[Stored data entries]

————

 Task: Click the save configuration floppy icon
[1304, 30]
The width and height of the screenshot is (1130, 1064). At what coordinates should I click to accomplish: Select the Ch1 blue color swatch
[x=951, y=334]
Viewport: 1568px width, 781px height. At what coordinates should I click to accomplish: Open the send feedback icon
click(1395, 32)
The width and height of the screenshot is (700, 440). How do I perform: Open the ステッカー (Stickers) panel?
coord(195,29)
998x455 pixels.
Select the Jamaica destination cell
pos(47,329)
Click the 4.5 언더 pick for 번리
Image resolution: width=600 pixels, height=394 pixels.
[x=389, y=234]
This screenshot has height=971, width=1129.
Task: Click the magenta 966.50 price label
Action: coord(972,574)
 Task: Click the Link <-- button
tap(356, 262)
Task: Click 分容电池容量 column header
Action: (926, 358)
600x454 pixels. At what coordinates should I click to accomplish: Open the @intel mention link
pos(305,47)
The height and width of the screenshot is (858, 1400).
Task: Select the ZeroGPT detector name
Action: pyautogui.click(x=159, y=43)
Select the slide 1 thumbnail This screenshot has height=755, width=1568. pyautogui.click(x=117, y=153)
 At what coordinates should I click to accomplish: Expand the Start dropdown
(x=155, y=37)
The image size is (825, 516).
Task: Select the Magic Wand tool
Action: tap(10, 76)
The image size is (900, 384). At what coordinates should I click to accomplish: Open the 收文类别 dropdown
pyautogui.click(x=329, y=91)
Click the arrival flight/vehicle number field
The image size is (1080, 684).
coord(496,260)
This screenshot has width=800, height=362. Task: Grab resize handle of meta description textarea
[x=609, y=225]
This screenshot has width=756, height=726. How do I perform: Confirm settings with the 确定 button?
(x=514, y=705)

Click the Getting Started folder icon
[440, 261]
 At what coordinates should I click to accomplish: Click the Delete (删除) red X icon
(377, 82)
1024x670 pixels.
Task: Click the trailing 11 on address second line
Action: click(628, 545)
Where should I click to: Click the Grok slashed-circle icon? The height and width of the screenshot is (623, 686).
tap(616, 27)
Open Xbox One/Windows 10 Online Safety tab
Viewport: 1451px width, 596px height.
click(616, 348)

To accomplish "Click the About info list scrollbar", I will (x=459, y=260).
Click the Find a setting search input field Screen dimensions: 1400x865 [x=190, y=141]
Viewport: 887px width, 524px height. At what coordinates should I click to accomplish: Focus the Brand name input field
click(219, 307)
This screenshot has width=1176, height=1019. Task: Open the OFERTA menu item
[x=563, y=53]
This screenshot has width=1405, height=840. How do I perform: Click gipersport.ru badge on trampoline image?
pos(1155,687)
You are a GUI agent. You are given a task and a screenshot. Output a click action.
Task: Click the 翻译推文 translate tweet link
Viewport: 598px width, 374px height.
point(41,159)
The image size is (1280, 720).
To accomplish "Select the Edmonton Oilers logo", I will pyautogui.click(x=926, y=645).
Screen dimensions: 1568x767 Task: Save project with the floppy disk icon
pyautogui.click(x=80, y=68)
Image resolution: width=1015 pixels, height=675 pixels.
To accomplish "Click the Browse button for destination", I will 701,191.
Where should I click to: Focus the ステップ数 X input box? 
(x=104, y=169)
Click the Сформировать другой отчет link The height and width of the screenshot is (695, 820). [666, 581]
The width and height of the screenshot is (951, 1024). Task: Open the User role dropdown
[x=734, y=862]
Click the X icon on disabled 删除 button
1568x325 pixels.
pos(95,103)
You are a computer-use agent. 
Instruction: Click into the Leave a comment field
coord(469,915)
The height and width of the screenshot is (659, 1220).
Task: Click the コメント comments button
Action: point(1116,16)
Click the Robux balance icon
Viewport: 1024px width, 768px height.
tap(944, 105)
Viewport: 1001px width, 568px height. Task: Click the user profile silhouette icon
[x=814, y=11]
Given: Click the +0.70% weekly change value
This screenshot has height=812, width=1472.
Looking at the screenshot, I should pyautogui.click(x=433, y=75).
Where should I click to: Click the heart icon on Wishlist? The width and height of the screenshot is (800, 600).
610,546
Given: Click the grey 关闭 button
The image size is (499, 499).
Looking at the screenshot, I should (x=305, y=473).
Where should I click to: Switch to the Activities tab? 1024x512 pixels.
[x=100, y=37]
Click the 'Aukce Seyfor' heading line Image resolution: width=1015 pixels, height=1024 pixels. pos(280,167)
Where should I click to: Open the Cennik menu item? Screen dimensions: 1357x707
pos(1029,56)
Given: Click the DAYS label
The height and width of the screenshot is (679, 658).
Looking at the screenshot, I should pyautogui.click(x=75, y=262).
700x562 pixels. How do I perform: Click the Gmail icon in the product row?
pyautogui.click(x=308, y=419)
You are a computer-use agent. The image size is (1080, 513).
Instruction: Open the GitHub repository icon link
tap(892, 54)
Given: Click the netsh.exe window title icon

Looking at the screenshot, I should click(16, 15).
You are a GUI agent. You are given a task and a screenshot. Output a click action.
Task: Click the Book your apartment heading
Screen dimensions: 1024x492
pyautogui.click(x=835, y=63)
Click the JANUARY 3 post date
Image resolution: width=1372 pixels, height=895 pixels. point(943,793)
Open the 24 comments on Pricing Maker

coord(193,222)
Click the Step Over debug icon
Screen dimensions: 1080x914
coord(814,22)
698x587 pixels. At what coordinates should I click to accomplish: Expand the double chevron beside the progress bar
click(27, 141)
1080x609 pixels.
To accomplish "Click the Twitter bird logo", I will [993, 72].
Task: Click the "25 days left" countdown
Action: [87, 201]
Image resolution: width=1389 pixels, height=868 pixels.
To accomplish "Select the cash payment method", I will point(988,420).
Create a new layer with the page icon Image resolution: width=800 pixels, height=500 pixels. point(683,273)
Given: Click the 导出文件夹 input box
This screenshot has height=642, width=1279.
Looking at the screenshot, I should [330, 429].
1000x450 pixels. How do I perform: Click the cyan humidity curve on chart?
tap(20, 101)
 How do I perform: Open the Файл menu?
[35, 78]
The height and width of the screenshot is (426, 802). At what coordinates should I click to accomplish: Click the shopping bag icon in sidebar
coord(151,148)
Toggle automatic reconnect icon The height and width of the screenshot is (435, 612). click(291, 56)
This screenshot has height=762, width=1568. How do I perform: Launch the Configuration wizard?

————

▶ **EXERCISE DETAILS**
The data must be output in full, exactly as given.

▶ **RESULT OF THE EXERCISE**
 Task: Click the save configuration floppy icon
[1304, 30]
The width and height of the screenshot is (1130, 1064). At what coordinates should I click to accomplish: Select the Ch1 blue color swatch
[x=951, y=334]
Viewport: 1568px width, 781px height. At what coordinates should I click to accomplish: Open the send feedback icon
click(1395, 32)
The width and height of the screenshot is (700, 440). How do I perform: Open the ステッカー (Stickers) panel?
coord(195,29)
998x455 pixels.
Select the Jamaica destination cell
pos(47,329)
Click the 4.5 언더 pick for 번리
Image resolution: width=600 pixels, height=394 pixels.
[x=389, y=234]
This screenshot has height=971, width=1129.
Task: Click the magenta 966.50 price label
Action: coord(972,574)
 Task: Click the Link <-- button
tap(356, 262)
Task: Click 分容电池容量 column header
Action: (926, 358)
600x454 pixels. At what coordinates should I click to accomplish: Open the @intel mention link
pos(305,47)
The height and width of the screenshot is (858, 1400).
Task: Select the ZeroGPT detector name
Action: pyautogui.click(x=159, y=43)
Select the slide 1 thumbnail This screenshot has height=755, width=1568. pyautogui.click(x=117, y=153)
 At what coordinates should I click to accomplish: Expand the Start dropdown
(x=155, y=37)
The image size is (825, 516).
Task: Select the Magic Wand tool
Action: tap(10, 76)
The image size is (900, 384). At what coordinates should I click to accomplish: Open the 收文类别 dropdown
pyautogui.click(x=329, y=91)
Click the arrival flight/vehicle number field
The image size is (1080, 684).
coord(496,260)
This screenshot has width=800, height=362. Task: Grab resize handle of meta description textarea
[x=609, y=225]
This screenshot has width=756, height=726. How do I perform: Confirm settings with the 确定 button?
(x=514, y=705)

Click the Getting Started folder icon
[440, 261]
 At what coordinates should I click to accomplish: Click the Delete (删除) red X icon
(377, 82)
1024x670 pixels.
Task: Click the trailing 11 on address second line
Action: click(628, 545)
Where should I click to: Click the Grok slashed-circle icon? The height and width of the screenshot is (623, 686).
tap(616, 27)
Open Xbox One/Windows 10 Online Safety tab
Viewport: 1451px width, 596px height.
click(616, 348)

To accomplish "Click the About info list scrollbar", I will (x=459, y=260).
Click the Find a setting search input field Screen dimensions: 1400x865 [x=190, y=141]
Viewport: 887px width, 524px height. At what coordinates should I click to accomplish: Focus the Brand name input field
click(219, 307)
This screenshot has width=1176, height=1019. Task: Open the OFERTA menu item
[x=563, y=53]
This screenshot has width=1405, height=840. How do I perform: Click gipersport.ru badge on trampoline image?
pos(1155,687)
You are a GUI agent. You are given a task and a screenshot. Output a click action.
Task: Click the 翻译推文 translate tweet link
Viewport: 598px width, 374px height.
point(41,159)
The image size is (1280, 720).
To accomplish "Select the Edmonton Oilers logo", I will pyautogui.click(x=926, y=645).
Screen dimensions: 1568x767 Task: Save project with the floppy disk icon
pyautogui.click(x=80, y=68)
Image resolution: width=1015 pixels, height=675 pixels.
To accomplish "Click the Browse button for destination", I will 701,191.
Where should I click to: Focus the ステップ数 X input box? 
(x=104, y=169)
Click the Сформировать другой отчет link The height and width of the screenshot is (695, 820). [666, 581]
The width and height of the screenshot is (951, 1024). Task: Open the User role dropdown
[x=734, y=862]
Click the X icon on disabled 删除 button
1568x325 pixels.
pos(95,103)
You are a computer-use agent. 
Instruction: Click into the Leave a comment field
coord(469,915)
The height and width of the screenshot is (659, 1220).
Task: Click the コメント comments button
Action: point(1116,16)
Click the Robux balance icon
Viewport: 1024px width, 768px height.
tap(944, 105)
Viewport: 1001px width, 568px height. Task: Click the user profile silhouette icon
[x=814, y=11]
Given: Click the +0.70% weekly change value
This screenshot has height=812, width=1472.
Looking at the screenshot, I should pyautogui.click(x=433, y=75).
Where should I click to: Click the heart icon on Wishlist? The width and height of the screenshot is (800, 600).
610,546
Given: Click the grey 关闭 button
The image size is (499, 499).
Looking at the screenshot, I should (x=305, y=473).
Where should I click to: Switch to the Activities tab? 1024x512 pixels.
[x=100, y=37]
Click the 'Aukce Seyfor' heading line Image resolution: width=1015 pixels, height=1024 pixels. pos(280,167)
Where should I click to: Open the Cennik menu item? Screen dimensions: 1357x707
pos(1029,56)
Given: Click the DAYS label
The height and width of the screenshot is (679, 658).
Looking at the screenshot, I should pyautogui.click(x=75, y=262).
700x562 pixels. How do I perform: Click the Gmail icon in the product row?
pyautogui.click(x=308, y=419)
You are a computer-use agent. The image size is (1080, 513).
Instruction: Open the GitHub repository icon link
tap(892, 54)
Given: Click the netsh.exe window title icon

Looking at the screenshot, I should click(16, 15).
You are a GUI agent. You are given a task and a screenshot. Output a click action.
Task: Click the Book your apartment heading
Screen dimensions: 1024x492
pyautogui.click(x=835, y=63)
Click the JANUARY 3 post date
Image resolution: width=1372 pixels, height=895 pixels. point(943,793)
Open the 24 comments on Pricing Maker

coord(193,222)
Click the Step Over debug icon
Screen dimensions: 1080x914
coord(814,22)
698x587 pixels. At what coordinates should I click to accomplish: Expand the double chevron beside the progress bar
click(27, 141)
1080x609 pixels.
To accomplish "Click the Twitter bird logo", I will [993, 72].
Task: Click the "25 days left" countdown
Action: [87, 201]
Image resolution: width=1389 pixels, height=868 pixels.
To accomplish "Select the cash payment method", I will point(988,420).
Create a new layer with the page icon Image resolution: width=800 pixels, height=500 pixels. point(683,273)
Given: Click the 导出文件夹 input box
This screenshot has height=642, width=1279.
Looking at the screenshot, I should [330, 429].
1000x450 pixels. How do I perform: Click the cyan humidity curve on chart?
tap(20, 101)
 How do I perform: Open the Файл menu?
[35, 78]
The height and width of the screenshot is (426, 802). At what coordinates should I click to accomplish: Click the shopping bag icon in sidebar
coord(151,148)
Toggle automatic reconnect icon The height and width of the screenshot is (435, 612). click(291, 56)
This screenshot has height=762, width=1568. How do I perform: Launch the Configuration wizard?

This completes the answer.